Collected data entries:
########################################
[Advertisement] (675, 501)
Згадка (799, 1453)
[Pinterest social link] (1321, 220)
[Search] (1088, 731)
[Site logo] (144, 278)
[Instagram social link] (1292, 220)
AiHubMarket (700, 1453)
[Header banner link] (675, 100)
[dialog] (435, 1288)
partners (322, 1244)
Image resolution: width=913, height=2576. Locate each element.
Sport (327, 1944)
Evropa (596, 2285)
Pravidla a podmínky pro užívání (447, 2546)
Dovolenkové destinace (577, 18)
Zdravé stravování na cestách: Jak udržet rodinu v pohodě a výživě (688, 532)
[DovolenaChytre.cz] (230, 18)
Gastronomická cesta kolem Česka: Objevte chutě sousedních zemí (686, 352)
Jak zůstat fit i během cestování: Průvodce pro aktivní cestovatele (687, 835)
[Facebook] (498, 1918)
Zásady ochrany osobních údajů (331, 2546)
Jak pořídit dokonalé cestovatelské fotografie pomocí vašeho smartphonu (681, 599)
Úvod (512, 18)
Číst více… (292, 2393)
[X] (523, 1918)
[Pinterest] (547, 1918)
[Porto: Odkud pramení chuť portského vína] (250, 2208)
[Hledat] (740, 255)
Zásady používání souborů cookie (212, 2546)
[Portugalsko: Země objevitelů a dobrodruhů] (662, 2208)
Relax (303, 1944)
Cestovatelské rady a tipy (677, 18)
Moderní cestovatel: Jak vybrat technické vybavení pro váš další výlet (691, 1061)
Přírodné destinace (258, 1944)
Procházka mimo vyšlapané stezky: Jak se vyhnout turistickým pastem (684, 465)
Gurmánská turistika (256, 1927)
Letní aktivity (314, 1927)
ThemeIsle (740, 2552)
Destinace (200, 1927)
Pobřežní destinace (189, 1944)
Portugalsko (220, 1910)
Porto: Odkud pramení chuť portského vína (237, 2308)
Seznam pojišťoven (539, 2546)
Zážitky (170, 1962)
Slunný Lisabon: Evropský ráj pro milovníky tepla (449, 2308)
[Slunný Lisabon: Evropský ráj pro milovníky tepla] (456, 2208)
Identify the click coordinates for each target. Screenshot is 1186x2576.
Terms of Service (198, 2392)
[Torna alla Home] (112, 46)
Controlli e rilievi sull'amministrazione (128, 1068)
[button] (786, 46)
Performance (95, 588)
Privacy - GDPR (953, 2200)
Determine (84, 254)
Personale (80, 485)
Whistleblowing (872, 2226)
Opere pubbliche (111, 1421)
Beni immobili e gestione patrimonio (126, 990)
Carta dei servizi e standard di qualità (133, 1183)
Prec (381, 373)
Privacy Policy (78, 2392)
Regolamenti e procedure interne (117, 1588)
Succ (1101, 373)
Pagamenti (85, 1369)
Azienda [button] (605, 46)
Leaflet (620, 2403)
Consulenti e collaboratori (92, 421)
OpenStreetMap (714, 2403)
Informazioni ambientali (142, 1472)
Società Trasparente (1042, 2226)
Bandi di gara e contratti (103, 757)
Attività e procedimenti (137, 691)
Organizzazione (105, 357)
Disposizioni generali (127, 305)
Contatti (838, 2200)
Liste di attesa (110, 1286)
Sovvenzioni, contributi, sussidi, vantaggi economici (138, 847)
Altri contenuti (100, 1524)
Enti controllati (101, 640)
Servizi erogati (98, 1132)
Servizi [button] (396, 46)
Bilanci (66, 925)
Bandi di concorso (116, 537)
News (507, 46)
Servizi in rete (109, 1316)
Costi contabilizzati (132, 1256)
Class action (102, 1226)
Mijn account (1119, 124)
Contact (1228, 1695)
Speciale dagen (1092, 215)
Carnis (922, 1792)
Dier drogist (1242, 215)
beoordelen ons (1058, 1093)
########################################
YOUR ASSIGNMENT: Using the data above, extract exactly the lines from the one that holds "Portugalsko (220, 1910)" to the one that holds "[Slunný Lisabon: Evropský", both ends included, and no others.

TASK RESPONSE:
Portugalsko (220, 1910)
Porto: Odkud pramení chuť portského vína (237, 2308)
Seznam pojišťoven (539, 2546)
Zážitky (170, 1962)
Slunný Lisabon: Evropský ráj pro milovníky tepla (449, 2308)
[Slunný Lisabon: Evropský ráj pro milovníky tepla] (456, 2208)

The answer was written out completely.